01. Walk Soft(ウォーク・ソフト)
02. One Morning in May(5月のある朝)
03. Lament for a Fallen Matador(哀愁のマタドール ~アルビノーニのアダージョ)
04. Down the Line(ダウン・ザ・ライン)
05. When I Fall in Love(恋におちた時)
06. My One and Only Love(マイ・ワン・アンド・オンリー・ラヴ)

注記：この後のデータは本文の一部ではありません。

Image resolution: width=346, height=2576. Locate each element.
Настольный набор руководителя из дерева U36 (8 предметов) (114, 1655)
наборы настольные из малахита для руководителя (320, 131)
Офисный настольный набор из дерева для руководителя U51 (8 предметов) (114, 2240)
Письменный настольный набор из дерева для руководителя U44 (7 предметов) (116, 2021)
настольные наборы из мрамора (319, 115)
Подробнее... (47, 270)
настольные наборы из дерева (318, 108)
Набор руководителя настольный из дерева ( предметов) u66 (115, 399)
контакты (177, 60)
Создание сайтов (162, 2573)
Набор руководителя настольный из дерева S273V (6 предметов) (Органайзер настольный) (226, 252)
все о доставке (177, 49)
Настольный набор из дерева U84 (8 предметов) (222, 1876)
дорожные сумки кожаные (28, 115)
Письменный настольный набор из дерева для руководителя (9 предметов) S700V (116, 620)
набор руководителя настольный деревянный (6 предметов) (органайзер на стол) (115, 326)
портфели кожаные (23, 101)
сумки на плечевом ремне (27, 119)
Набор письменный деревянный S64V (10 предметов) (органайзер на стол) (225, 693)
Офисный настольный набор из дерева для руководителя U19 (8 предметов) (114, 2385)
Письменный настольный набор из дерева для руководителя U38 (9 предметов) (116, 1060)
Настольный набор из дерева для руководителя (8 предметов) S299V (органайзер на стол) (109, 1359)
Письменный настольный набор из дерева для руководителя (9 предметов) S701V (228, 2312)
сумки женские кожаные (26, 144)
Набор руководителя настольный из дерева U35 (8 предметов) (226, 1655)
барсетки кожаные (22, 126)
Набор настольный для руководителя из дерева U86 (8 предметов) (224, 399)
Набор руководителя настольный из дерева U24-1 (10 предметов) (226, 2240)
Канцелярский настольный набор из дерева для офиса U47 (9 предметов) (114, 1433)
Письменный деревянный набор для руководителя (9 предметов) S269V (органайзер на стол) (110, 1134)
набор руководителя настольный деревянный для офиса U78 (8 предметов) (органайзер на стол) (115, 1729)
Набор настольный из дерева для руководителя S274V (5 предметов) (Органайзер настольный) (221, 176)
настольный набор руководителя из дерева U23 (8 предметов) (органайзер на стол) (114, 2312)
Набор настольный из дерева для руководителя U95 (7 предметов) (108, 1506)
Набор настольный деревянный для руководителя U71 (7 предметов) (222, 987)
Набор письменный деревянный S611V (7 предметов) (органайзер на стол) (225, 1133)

07. Bermuda Bye Bye(バミューダ・バイ・バイ)
08. Indian Summer(インディアン・サマー)

1曲目「Walk Soft」はジム・ホールの曲で、演奏はジムとトミー・フラナガン、アート・ファーマー、ロン・カーター、アラン・ガンリーです。ドン・セベスキーがアレンジしており軽めのジャズに仕上がっています。2曲目「One Morning in May」はジム・ホールとドン・トンプソンのデュオによる明るく小気味が良い演奏です。3曲目「Lament for a Fallen Matador」はクラシックの”アルビノーニのアダージョ”をジャズにアレンジしたもので、言うまでもなく”アランフェス協奏曲”の路線です。ジム、アート・ファーマー、ロン・カーター、ドン・セベスキーのCTIではお馴染みのメンバーを中心に演奏しています。クラシックとジャズの融合の王道とも言える演奏はとても美しいです。ジムの落ち着いて朴訥とした演奏と抒情的なアート・ファーマー、そして彼らをバックアップするベースのロン・カーター、このアルバム一番の聴きどころです。ジムはアコギとエレクトリックを演奏しており、アコギはオーヴァーダビングして厚みを増しています。4曲目「Down the Line」はジム・ホールのソロ演奏で、ジムがエレクトリックとアコースティックをオーバーダビングした演奏です。右がアコギ、左がエレクトリックです。5曲目「When I Fall in Love」はスタンダード・ナンバーで、ジムの奥様ジェーン・ホールさんとの共演です。ジェーンさんがヴォーカルを担当しており微笑ましい共演です。6曲目「My One and Only Love」はトミー・フラナガンとのデュオです。原曲に忠実な演奏で非常に美しいジャズ・バラードです。7曲目「Bermuda Bye Bye」はドラムのテリー・クラークとのデュオです、ちょっとお洒落なカリプソです。8曲目「Indian Summer」はドン・セベスキーのアレンジで1曲目と同じくジム、トミー・フラナガン、アート・ファーマー、ロン・カーター、テリー・クラークによる演奏です。ちなみにタイトルの”インディアン・サマー”は秋ないし初冬に,晴天が続き,日中は高温,夜間は冷えこむ特異な期間をいい、日本の”小春日和”に相当します。そんな雰囲気を感じさせる曲です。ジムはこの年ダイレクト・カッティングのアルバムを制作したり積極的に活動し日本にも来日しています。また82年には再びドン・セベスキーのアレンジでCTIから作品を発表しています。今回紹介したアルバム“COMMITMENT (哀愁のマタドール)”は色々な編成のセッションで、ジムとしてはこれまでのジャズの演奏から何か新しいことをやろうと色々と試してみていたのではないでしょうか。70年代のジムのアルバムというと“アランフェス協奏曲”ばかりが有名ですがこのアルバムもまたずっと聴いていきたい作品です。